Every line in the listing below from the one with "[link] (65, 1631)" through the one with "Friburgo (Brisgovia) - Estrasburgo (46, 2240)" is to be reproduced exactly, both ends included; leave out the rest.

#####

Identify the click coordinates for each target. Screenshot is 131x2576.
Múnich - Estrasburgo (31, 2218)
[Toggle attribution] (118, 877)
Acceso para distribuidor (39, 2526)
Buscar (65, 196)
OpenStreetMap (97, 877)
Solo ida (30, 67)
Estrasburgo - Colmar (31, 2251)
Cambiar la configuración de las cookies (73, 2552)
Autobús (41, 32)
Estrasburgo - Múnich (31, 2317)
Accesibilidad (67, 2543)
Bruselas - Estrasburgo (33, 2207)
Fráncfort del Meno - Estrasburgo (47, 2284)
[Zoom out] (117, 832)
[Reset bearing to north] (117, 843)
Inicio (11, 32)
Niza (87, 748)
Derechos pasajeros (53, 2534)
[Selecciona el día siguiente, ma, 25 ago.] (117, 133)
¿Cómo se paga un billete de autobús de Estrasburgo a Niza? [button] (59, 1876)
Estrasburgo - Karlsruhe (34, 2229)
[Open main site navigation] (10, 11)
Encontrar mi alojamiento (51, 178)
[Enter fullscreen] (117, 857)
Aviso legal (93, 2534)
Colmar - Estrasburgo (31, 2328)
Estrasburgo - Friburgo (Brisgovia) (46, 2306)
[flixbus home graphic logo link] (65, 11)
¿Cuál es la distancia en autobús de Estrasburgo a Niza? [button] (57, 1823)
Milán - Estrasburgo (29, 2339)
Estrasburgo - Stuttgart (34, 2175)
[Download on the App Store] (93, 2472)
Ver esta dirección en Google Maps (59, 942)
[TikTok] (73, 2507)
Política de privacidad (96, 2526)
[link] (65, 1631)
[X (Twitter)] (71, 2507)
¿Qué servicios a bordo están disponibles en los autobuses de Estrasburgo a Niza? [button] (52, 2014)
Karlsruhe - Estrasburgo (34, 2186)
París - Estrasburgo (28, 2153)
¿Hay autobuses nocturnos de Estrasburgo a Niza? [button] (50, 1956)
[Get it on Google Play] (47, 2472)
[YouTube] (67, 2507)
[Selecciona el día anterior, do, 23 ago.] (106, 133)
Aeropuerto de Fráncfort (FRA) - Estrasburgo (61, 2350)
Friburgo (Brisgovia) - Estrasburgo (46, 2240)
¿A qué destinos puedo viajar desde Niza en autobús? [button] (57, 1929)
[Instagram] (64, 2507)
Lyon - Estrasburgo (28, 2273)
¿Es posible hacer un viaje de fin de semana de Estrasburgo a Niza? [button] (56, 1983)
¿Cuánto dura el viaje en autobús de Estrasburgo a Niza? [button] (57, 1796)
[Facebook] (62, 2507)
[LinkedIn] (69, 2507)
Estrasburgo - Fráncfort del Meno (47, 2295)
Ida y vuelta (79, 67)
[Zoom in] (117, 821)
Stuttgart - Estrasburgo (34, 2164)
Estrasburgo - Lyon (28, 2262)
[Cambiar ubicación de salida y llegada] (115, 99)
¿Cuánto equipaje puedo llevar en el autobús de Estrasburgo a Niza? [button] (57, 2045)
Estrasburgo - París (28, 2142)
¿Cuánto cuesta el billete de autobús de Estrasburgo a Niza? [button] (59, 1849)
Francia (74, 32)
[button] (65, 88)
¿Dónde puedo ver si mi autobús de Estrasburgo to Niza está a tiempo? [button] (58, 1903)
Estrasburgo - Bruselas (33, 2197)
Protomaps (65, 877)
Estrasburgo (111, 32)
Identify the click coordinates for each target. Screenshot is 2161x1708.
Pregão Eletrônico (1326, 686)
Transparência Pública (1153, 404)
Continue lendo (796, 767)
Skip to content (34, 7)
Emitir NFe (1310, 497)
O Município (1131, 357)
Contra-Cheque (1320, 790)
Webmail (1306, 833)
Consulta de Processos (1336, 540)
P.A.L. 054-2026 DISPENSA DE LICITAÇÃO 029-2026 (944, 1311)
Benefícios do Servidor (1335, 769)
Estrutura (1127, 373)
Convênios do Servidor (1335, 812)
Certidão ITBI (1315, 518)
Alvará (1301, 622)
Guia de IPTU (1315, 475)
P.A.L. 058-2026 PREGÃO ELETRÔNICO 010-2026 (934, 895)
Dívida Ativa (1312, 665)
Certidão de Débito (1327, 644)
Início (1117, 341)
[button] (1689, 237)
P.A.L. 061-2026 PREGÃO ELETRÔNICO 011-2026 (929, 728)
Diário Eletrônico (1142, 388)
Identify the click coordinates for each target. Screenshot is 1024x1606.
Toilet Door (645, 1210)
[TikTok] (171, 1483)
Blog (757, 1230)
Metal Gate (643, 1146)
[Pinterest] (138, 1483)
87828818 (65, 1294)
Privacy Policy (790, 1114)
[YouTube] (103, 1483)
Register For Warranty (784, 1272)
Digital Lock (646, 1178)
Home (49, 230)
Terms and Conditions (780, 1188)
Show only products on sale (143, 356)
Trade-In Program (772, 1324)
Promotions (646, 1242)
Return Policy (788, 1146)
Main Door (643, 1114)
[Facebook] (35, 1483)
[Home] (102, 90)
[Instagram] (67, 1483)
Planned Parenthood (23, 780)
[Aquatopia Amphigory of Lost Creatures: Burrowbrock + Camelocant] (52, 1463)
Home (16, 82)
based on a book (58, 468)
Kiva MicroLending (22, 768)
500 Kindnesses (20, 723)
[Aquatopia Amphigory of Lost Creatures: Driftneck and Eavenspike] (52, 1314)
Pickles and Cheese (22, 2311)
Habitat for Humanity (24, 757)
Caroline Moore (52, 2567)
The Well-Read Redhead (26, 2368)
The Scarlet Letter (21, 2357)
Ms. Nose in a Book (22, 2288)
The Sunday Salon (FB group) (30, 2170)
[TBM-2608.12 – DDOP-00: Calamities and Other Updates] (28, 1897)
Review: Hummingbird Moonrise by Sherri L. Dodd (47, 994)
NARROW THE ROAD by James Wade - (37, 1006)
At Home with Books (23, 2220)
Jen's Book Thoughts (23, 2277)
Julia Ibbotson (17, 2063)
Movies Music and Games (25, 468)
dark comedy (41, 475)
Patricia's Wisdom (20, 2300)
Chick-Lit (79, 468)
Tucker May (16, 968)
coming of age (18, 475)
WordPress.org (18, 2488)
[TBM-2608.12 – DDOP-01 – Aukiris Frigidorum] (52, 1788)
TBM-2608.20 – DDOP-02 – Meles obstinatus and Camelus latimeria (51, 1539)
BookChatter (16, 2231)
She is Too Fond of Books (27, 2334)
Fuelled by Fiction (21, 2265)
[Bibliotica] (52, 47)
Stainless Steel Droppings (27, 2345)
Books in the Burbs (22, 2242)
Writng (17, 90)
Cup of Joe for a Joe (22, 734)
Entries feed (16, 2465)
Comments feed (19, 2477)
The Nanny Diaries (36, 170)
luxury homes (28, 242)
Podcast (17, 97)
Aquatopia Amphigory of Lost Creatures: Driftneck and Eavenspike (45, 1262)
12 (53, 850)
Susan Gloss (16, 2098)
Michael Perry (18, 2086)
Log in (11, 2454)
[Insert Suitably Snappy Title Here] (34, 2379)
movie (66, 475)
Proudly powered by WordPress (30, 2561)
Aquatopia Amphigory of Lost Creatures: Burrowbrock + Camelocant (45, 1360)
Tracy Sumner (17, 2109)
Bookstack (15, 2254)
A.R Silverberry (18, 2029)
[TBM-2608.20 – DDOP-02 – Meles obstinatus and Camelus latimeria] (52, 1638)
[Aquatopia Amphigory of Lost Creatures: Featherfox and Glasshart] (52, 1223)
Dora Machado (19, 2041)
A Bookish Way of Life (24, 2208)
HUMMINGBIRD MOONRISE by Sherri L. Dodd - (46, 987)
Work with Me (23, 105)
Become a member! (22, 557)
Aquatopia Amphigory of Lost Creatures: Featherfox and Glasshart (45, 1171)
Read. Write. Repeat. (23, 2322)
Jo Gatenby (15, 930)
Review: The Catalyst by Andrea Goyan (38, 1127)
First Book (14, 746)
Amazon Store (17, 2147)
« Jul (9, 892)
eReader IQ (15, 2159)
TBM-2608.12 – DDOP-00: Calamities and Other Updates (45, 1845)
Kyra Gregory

#####

- [Reply to the task]:
[link] (65, 1631)
[X (Twitter)] (71, 2507)
¿Qué servicios a bordo están disponibles en los autobuses de Estrasburgo a Niza? [button] (52, 2014)
Karlsruhe - Estrasburgo (34, 2186)
París - Estrasburgo (28, 2153)
¿Hay autobuses nocturnos de Estrasburgo a Niza? [button] (50, 1956)
[Get it on Google Play] (47, 2472)
[YouTube] (67, 2507)
[Selecciona el día anterior, do, 23 ago.] (106, 133)
Aeropuerto de Fráncfort (FRA) - Estrasburgo (61, 2350)
Friburgo (Brisgovia) - Estrasburgo (46, 2240)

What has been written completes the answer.